The youth movement of the 1960s, which largely originated with hippies in the USA and England, was a psychedelically inspired cultural revolution without bloodshed. It was fuelled by LSD, rightly called a “politically active pharmaceutical.” Nevertheless, the socially and culturally motivated upheavals of the earlier 1960s should not be considered identical to those that occurred in 1968, when students around the world vehemently campaigned for primarily political changes (Hagenbach 167)
In other words, what the authors appear to be saying, is that the socio-cultural implications of LSD reached much further than simply a device for amplifying political disdain for the establishment. It would appear, instead, that the LSD experience motivated changes more bound with the individual experience of the Western world—one in which the rights and equality of all peoples, the environment, and their social interactions, were overturned as a reaction, not simply to, for example, the Vietnam war, but the economic and social conditions of the 1950s. In this sense, LSD was a catalyst for change in a Western world perceived as being conformist, so far as the fear of the bomb and the buying in of mass culture, were the principles of social community. LSD related new ways, emotions and feelings as communal principles of society, ways like love, respect, and peace.
While Albert Hofmann, a conservative and traditionalist by nature, saw the rise of the hippies as a problem so far as they helped usher in the age of illegality and the end of medical research with hallucinogens, he forever remained stoically behind the potential medical and spiritual employment of LSD. While, later in life, his attitudes softened, it is perhaps the environmental consciousness that the medicine gave rise to, the ecologically-minded reactions, on which he most certainly held his greatest respect. As already mentioned, this was something already close to Hofmann’s heart, and as the political upheaval gave way in the early 1970s, the psychedelic movement increasingly focused on environmental issues; ultimately bringing he drug back into the philosophic territory its creator believed in. Indeed, when Hofmann finally retired from Sandoz in 1972, he dedicated the remainder of his life to exploring “philosophy, poetry and the fine arts,” and the natural philosophy of science and culture was his major preoccupation.
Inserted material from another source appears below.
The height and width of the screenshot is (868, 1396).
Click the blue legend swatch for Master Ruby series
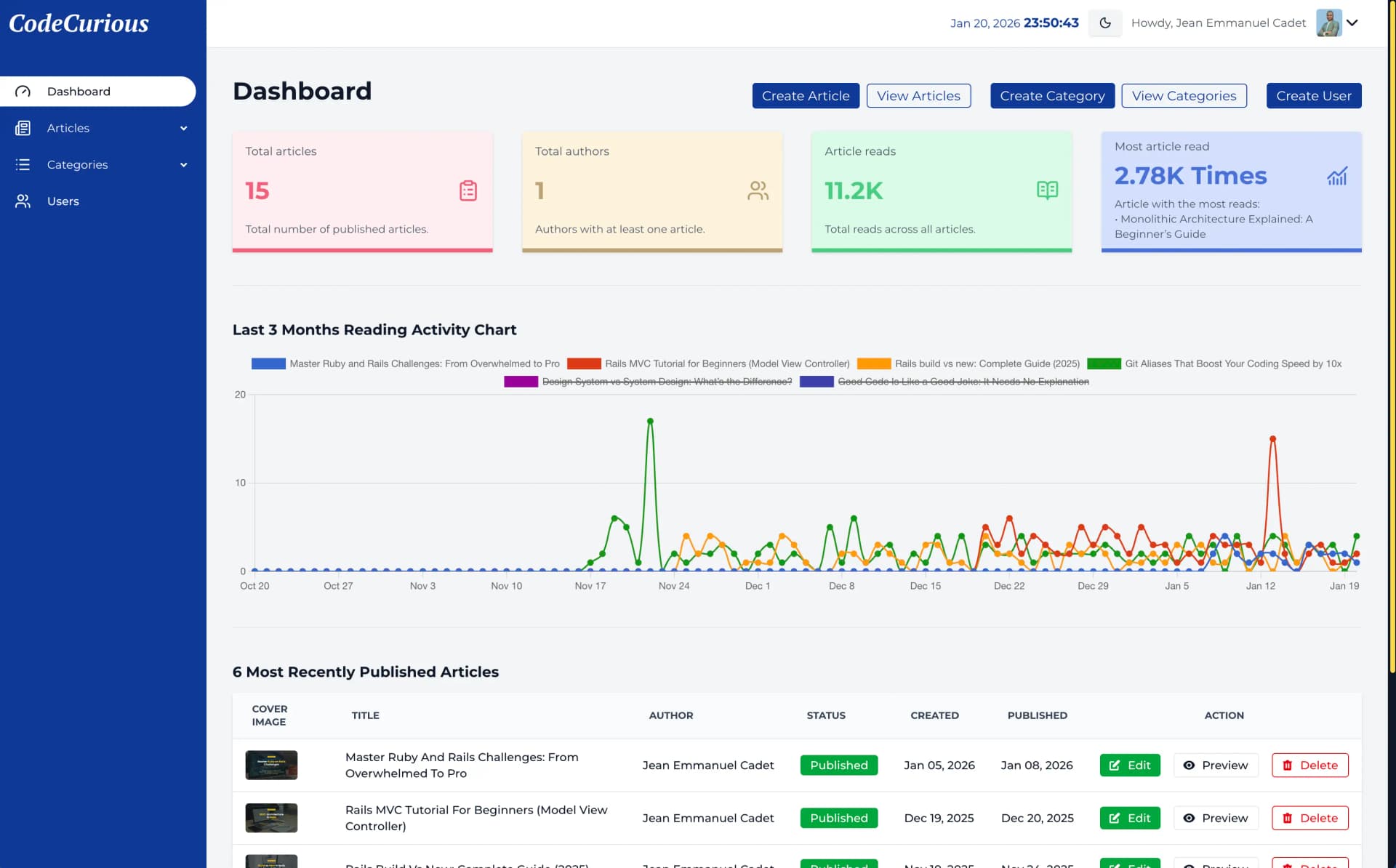[268, 363]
As a biographic work, Mystic Chemist illuminates much about the growth and wisdom of, not only, Albert Hofmann’s life, but also of his wife Anita and their family. It is in the passages, and quotes, from these people in which one is able to discern the man from the cultural myth, and where the touching, human stories really paint a picture that the reader can relate to. In this respect, the authors have done a very fine job. Moreover, the end is largely concerned with the connection of Hofmann and the psychedelic movement later in his life, with new friends and conferences, and this thematic coming together intelligently represents the cycle of his life—of the culture and science of the man being enrolled in a life fully lived.